A Python/vue.js/PostgreSQL-based web-application for querying large and/or multimodal corpora
Our aim is to build a platform that can facilitate uploading, display and querying of diverse corpora. This means that a single backend should be used in tandem with one of a number of possible frontends, with each frontend customised for a specific use-case (large text corpora, video corpora, etc).
We will be serving an instance of the app here (which is currently in alpha, with certain corpora/features requiring SWITCH/edu-id credentials), but it is also (theoretically) possible to run your own instance of the entire app, with your own authentication logic and database.

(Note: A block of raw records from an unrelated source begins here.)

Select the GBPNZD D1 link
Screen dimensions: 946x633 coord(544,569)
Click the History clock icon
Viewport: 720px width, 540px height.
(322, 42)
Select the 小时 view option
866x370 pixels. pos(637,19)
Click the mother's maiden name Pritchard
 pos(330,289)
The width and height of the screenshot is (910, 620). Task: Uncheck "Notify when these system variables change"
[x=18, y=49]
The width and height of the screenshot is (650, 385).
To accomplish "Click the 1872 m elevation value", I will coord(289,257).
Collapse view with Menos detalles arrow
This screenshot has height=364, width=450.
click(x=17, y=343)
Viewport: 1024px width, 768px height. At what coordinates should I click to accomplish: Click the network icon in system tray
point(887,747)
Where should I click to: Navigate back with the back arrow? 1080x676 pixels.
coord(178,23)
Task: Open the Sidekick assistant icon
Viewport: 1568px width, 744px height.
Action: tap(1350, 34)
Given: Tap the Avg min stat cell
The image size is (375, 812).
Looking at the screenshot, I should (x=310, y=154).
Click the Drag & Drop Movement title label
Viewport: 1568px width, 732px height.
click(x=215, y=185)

We aim to provide an 'authoritative' deployment of the system (including its various frontends), where you can upload, share and access your corpora via both web and API interfaces. Full documentation of the app is a work in progress, to be served here.
You will need:
- This repo and its submodules
- Python 3.11
- Node/NPM/vue.js
- PostgreSQL
- Redis
The simplest way to setup your own instance is to install it into your home folder, in a directory called lcp
. So enter:
cd
to enter your home directory before anything else.
Clone this repo and its submodules:
git clone --recurse-submodules https://github.com/liri-uzh/lcp.git
cd lcp
This will also clone any needed submodules; each should be available in the root of this repo.
Before installing any cloned code, install Python 3.11+ or setup a Python 3.11+ virtual environment. To make a virtual environment, you can do:
python3.11 -m venv ./lcp-venv
Finally activate the environment. Be sure to use activate this environment any time you want to use the app:
source ./lcp-venv/bin/activate
From the repo root dir you can do:
pip install -e .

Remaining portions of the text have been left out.